Feitos e Factos
da “descolonização” da Guiné – 20
A Paz... nem sempre é mais fácil de gerir
do que a guerra
Situação desgastante, dizia
eu no meu anterior apontamento. Na verdade, aquela paz podre em que vivíamos
era bem pior do que o fragor mortífero das armas. Neste cenário, há planos,
preparação, determinação, coragem, resultados... Naquela, o imprevisível, o
desconhecido, o perigo escondido, a indefinição final. Mas, continuemos a ler o
que então escrevi, “ipsis verbis”:
“28 de Julho de 1974. É Domingo.
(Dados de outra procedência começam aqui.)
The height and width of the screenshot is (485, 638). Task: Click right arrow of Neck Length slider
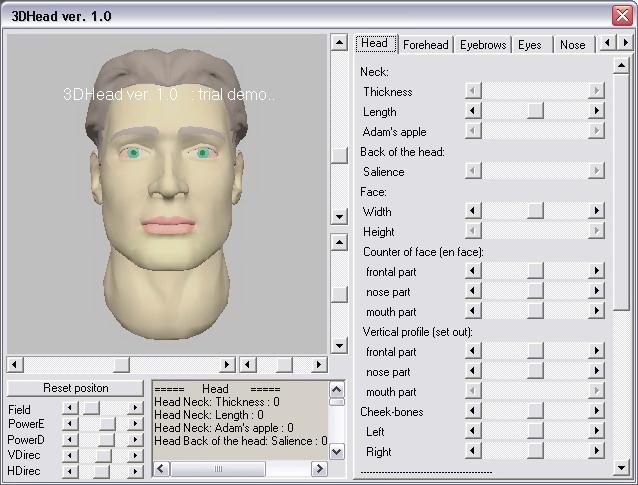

Mais um Domingo. Já fiz umas coisas do
meu trabalho normal. ... Entrou agora o comandante aqui no meu gabinete... anda
abatido, como se lhe tivessem dado uma valente coça. É por causa daquele
soldado “comando” que ontem à noite elementos do PAIGC prenderam e levaram para
o acampamento. Hoje de manhã tivemos a confirmação, através de um aerograma que
uns “milícias” mandaram ao comandante, a informar o acontecido e a pedir para o
comandante mandar uma mensagem ao Batalhão de Comandos (pretos), em Bissau. O
problema resume-se ao fim e ao cabo nisto: um militar é preso pelo PAIGC dentro
da nossa área de responsabilidade. Isto é um incidente que pode dar reacções
imprevisíveis por parte dos outros militares africanos. Parece que já têm
acontecido outros actos noutras localidades. Estamos à espera de um major,
comandante das tropas africanas, de Bissau, a ver se vem tomar conhecimento do
problema. O mais engraçado é que os do PAIGC estiveram cá hoje de manhã e não
falaram no assunto. São estes os problemas que nos dão cabo da cabeça, dos
nervos e, sei lá, do coração. Estas situações são piores do que debaixo de
fogo, na guerra, onde se dominam perfeitamente os acontecimentos.”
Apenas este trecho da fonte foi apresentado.